Dozens of angry blacks demonstrated last week outside the building that houses the former president's staff, claiming that his move had led to the gentrification of the area and increased the price of homes beyond their reach.
Mr Clinton's empathy with black Americans is well known. His humble family circumstances, as a penniless white boy raised among poor blacks in rural Arkansas, gave him a rare insight into the African-American community. It led to his being dubbed "Bubba", a term of affection among impoverished Southerners, and, without irony, "America's first black President".

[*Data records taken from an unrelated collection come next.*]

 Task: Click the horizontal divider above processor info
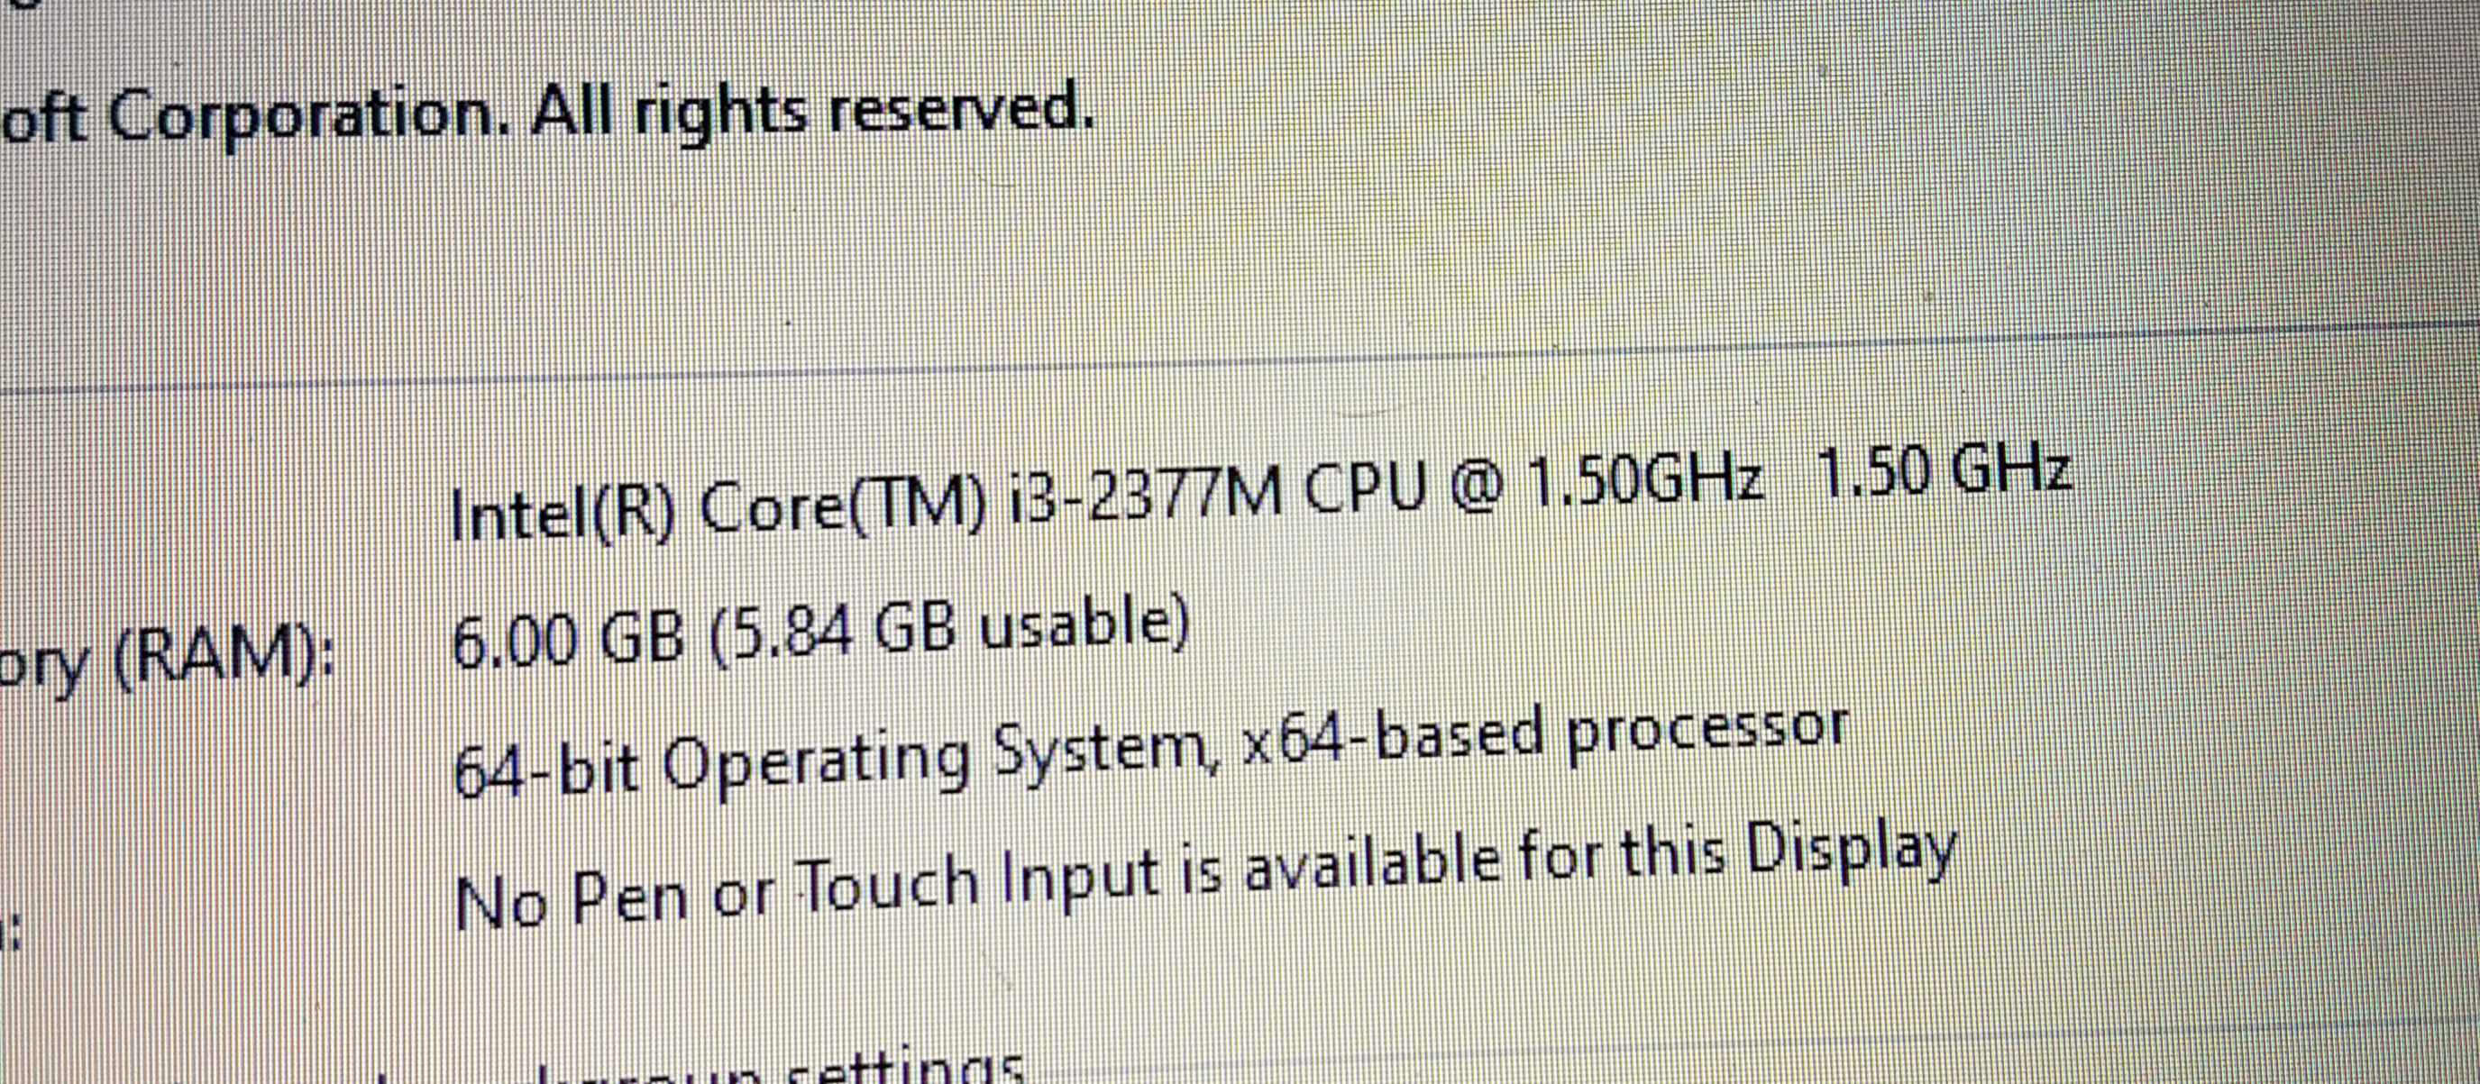[1240, 364]
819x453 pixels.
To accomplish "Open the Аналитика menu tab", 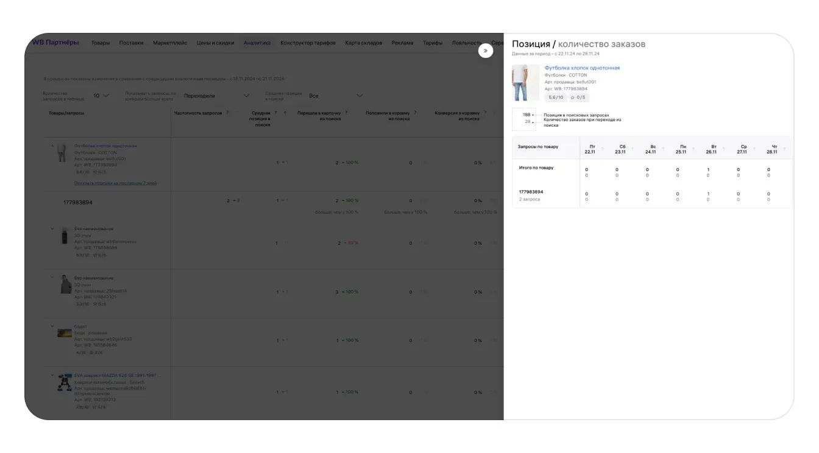I will 257,43.
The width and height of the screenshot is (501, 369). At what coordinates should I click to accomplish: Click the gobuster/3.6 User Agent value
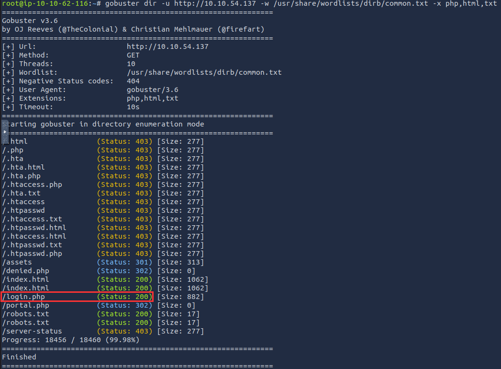pyautogui.click(x=153, y=90)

But his move to Harlem, known as the Black Capital of America, has had unintended consequences. The protest march by 40 mainly elderly people to 125th Street was organised by the Harlem Tenants Council to protest at property prices, which have rocketed since Mr Clinton moved in.
The booming American economy and the enormous demand for Manhattan property has already caused Harlem and other New York areas previously the preserve of blacks and Hispanics to soar. Rents have nearly doubled in Harlem since 2000, when Mr Clinton left the White House to support his wife, Hillary, and her career as the junior senator for New York. A one-bedroom flat which used to rent six years ago for $800 a month now costs $1,400, according to Valerie Orridge, president of the Savoy Park Tenants Association.
The Washington Post records that the top price for a brownstone terrace house in Harlem in 2001 was $400,000 (£215,000). Now a fully renovated townhouse costs as much as $4m. Even this is a relative bargain: 30 blocks south, similar houses which need considerable renovation start at $5m.
Harlem is home to young black professionals who can afford the inflated prices and are undeterred by the noise and late-night roistering of Harlem street life. As prices rise sharply, the area is fast becoming more staid and crime is falling.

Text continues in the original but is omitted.